ちなみに着うたのランキングは以下の通り。

着うた(R)ランキング
1位「レット・イット・ゴー〜ありのままで〜(日本語歌)」 松たか子
2位「ずっと feat. HAN‐KUN & TEE」 SPICY CHOCOLATE
3位「春風」 Rihwa
4位「喧嘩上等」 氣志團
5位「レット・イット・ゴー〜ありのままで〜(エンドソング)」 May J.
6位「TSUKI」 安室奈美恵
7位「Darling」 西野カナ
8位「レット・イット・ゴー」 イディナ・メンゼル
9位「We Don't Stop」 西野カナ
10位「ストーリー・オブ・マイ・ライフ」 ワン・ダイレクション

シングルランキングとあまり差がないですね。氣志團が健闘しています。

スペースシャワーTV(音楽専門チャンネル

SPACE SHOWER COUNTDOWN 20 2014年間 ランキング
1位 スノーマジックファンタジー SEKAI NO OWARI
2位 ray BUMP OF CHICKEN
3位 ヒカレ ゆず
4位 Mighty Long Fall ONE OK ROCK
5位 足音 Be Strong Mr.Children
6位 東京VICTORY サザンオールスターズ
7位 evils fall MAN WITH A MISSION
8位 グッドバイ サカナクション
9位 猟奇的なキスを私にして ゲスの極み乙女。
10位 Are We Special? The Shower Club

SUPER HITS PERFECT RANKING 100 2014年間 ランキング
1位 Bittersweet 嵐
2位 GUTS ! 嵐
3位 ラブラドール・レトリバー AKB48
4位 誰も知らない 嵐
5位 キング オブ 男!(Short Ver.) 関ジャニ∞
6位 AinoArika Hey!Say!JUMP
7位 言ったじゃないか(Short Ver.) 関ジャニ∞
8位 ひびき 関ジャニ∞
9位 前しか向かねえ AKB48
10位 ウィークエンダー Hey!Say!JUMP

スペシャはCSの音楽専門チャンネル。独自ランキング(SPACE SHOWER COUNTDOWN )と「CDセールスはもちろん、配信ランキングやカラオケランキング等」を考慮した「SUPER HITS PERFECT RANKING 」の二種類の集計をしています。いやあ、この差が面白いですね!スペシャチャートの10位はスペシャ25周年記念のスペシャルユニット。サカナクション、MWAM、ゲスの極み乙女などもいかにもスペシャっぽいラインナップ。セカオワは他のチャートと異なりスノーマジックファンタジーがランクイン。スーパー・ヒッツは見事にアイドル一色です。
___
練習問題 A:
音楽ランキングについての本文で、SPACE SHOWER COUNTDOWNの10位に入ったThe Shower Clubは何だと書かれていますか。
練習問題 B:
音楽ランキングについての本文を、最後の文のあとから引き継いで書いてください。

データの中身:
___
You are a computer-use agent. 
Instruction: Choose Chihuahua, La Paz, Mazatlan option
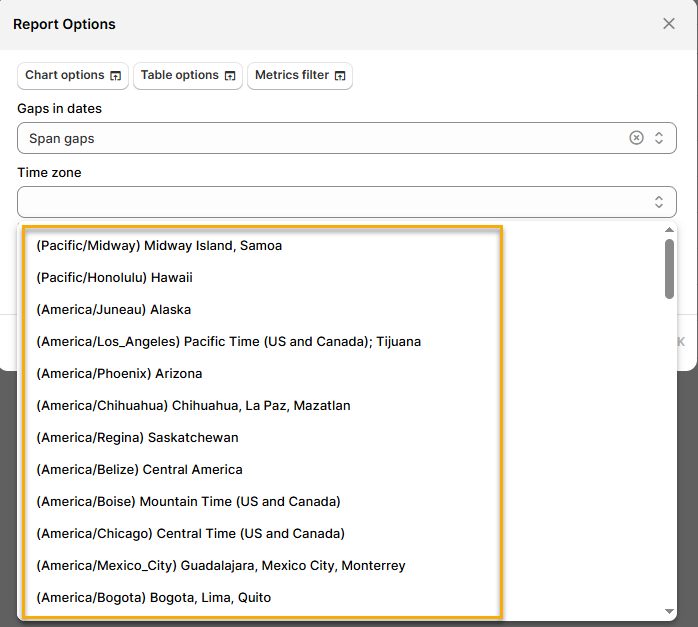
___
出力 A:
スペシャ25周年記念のスペシャルユニットです。

出力 B:
TSUTAYA

TSUTAYA 年間ランキング レンタルシングル 2014
1位 GUTS ! 嵐
2位 ゲラゲラポーのうた 妖怪ウォッチ/キング・クリームソーダ
3位 Bittersweet 嵐
4位 Darling 西野カナ
5位 スノーマジックファンタジー SEKAI NO OWARI
6位 春風 Rihwa
7位 炎と森のカーニバル SEKAI NO OWARI
8位 ひまわりの約束   秦基博
9位 We Don’t Stop   西野カナ
10位 RPG    SEKAI NO OWARI

レンタルランキングはCDを売るための購入特典とは無縁で、ある意味純粋に曲を聞きたいという需要によるランキングとも言えます。さきほどのASCII.jpの記事によれば、CD購入に続く利用率だそうですので、「よく聴かれている曲」を知るにはこちらも無視できない存在でしょう。嵐はここでもつよい。妖怪ウォッチがランクイン。セカオワが3曲、西野カナ2曲入っております。

USEN

2014 年間 USEN HIT J-POPランキング
1位 レット・イット・ゴー〜ありのままで〜 松たか子
2位 ひまわりの約束 秦 基博
3位 にじいろ 絢香
4位 ラストシーン JUJU
5位 Darling 西野カナ
6位 春風 Rihwa
7位 心のプラカード AKB48
8位 東京VICTORY サザンオールスターズ
9位 ゲラゲラポーのうた キング・クリームソーダ
10位 日々 吉田山田

有線というと演歌に強いイメージですが、JPOPチャンネルもあります。ジャンル別なのでJ-POPランキングを。「にじいろ」は朝ドラの曲ですね。JUJU、吉田山田など他にはない顔ぶれも。嵐は入ってないですが、30位までにジャニーズがひとつもないので、ジャニーズはこのランキングにはカウントされてないようです。


Biillboad Japan

Billboard Japan Hot 100 Year
1位 嵐 「GUTS!」嵐
2位 AKB48 「心のプラカード
3位 AKB48 「ラブラドール・レトリバー
4位 嵐 「誰も知らない」
5位 嵐 「Bittersweet」
6位 ファレル・ウィリアムス 「ハッピー」
7位 松たか子「レット・イット・ゴー〜ありのままで〜」
8位 東方神起 「Time Works Wonders」
9位 秦基博ひまわりの約束
10位 ワン・ダイレクション「ストーリー・オブ・マイ・ライフ」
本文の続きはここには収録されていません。